Junkfood Science: Hearsay squared — acupuncture for breast cancer

September 24, 2008

Hearsay squared — acupuncture for breast cancer

You’ve no doubt heard the news of a study reportedly finding that acupuncture works to reduce the side effects of breast cancer treatment as effectively as conventional medicine, without the side effects. This is a hallmark news story worthy of lining the bird cage — did you catch why?

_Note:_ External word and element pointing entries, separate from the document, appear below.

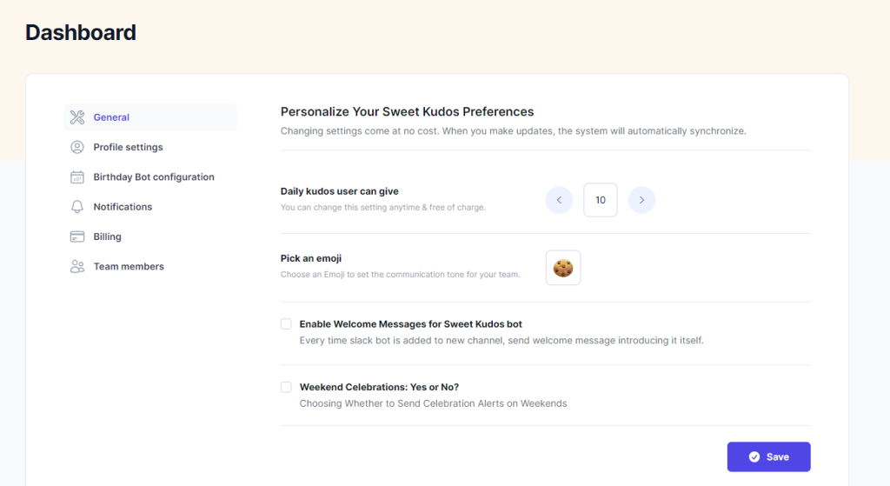Select the Team members menu item
The height and width of the screenshot is (486, 890).
coord(129,267)
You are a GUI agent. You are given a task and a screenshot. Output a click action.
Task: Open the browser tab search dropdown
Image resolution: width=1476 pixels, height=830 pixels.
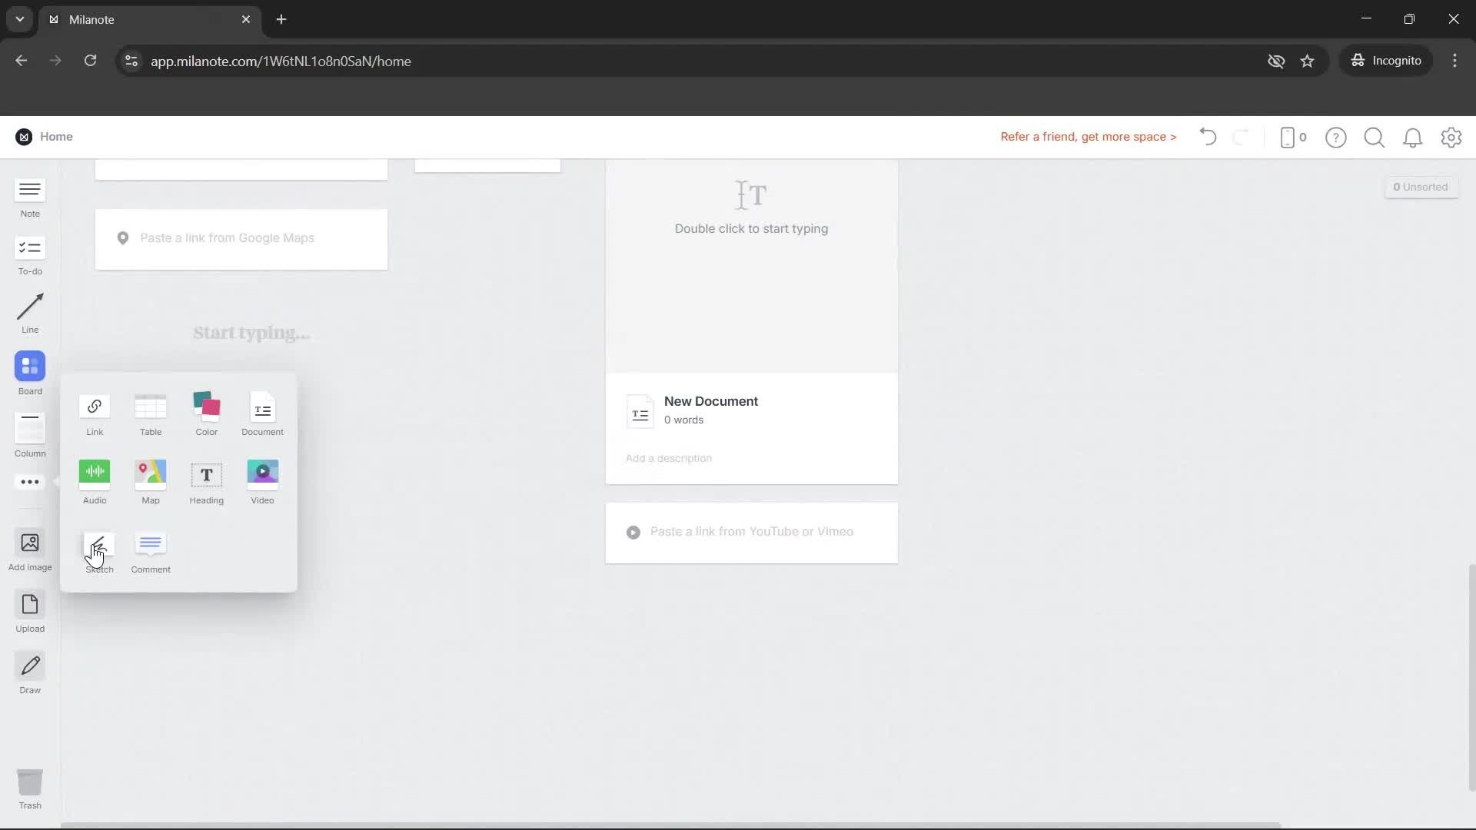19,19
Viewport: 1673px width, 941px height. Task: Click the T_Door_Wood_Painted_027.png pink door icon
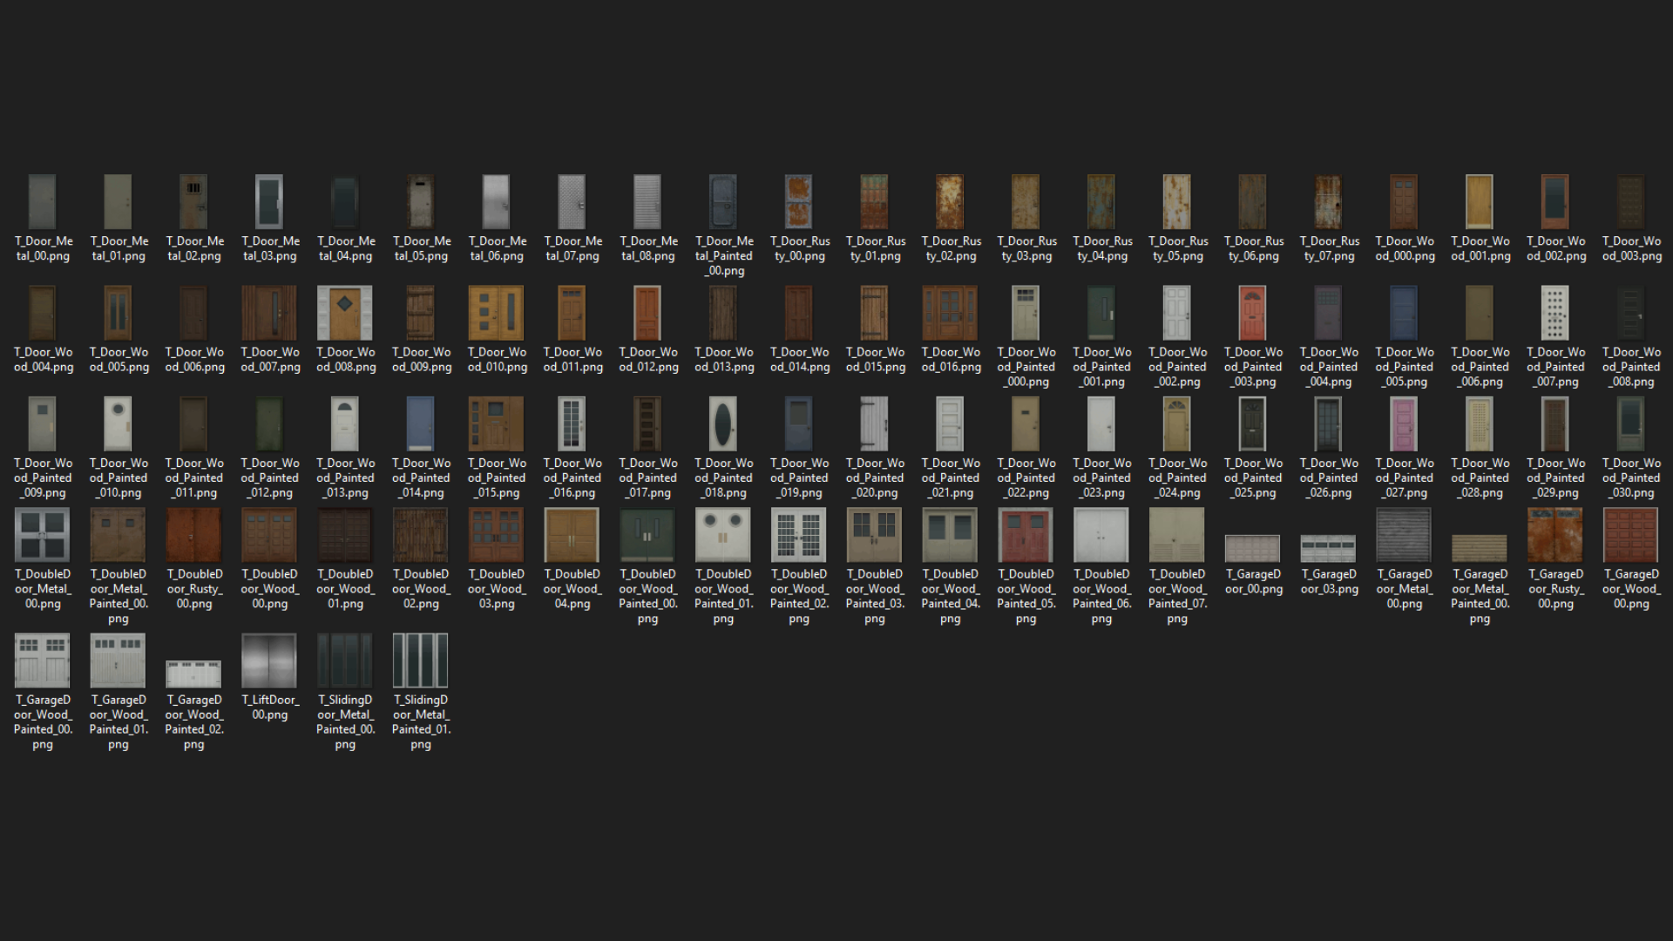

Certainly, women bravely undergoing breast cancer treatment are desperate for anything that promises relief from the adverse effects of the treatments. And every healthcare professional and loved one wants to be able to offer that help for them. But that is precisely why stories like these, that take advantage of the special vulnerability of cancer patients — with promises of healing modalities that work as well as, or better than, modern medicine — need to be viewed especially critically. It goes beyond the fact that countless women may start spending one-hundred dollars a pop for acupuncture or turn to alternative therapies at a time when they most need evidence-based care to save their lives. It also encourages the continued diversion of valuable and limited resources for cancer research to modalities that have already been shown ineffective and biologically implausible by every credible, fair test of them.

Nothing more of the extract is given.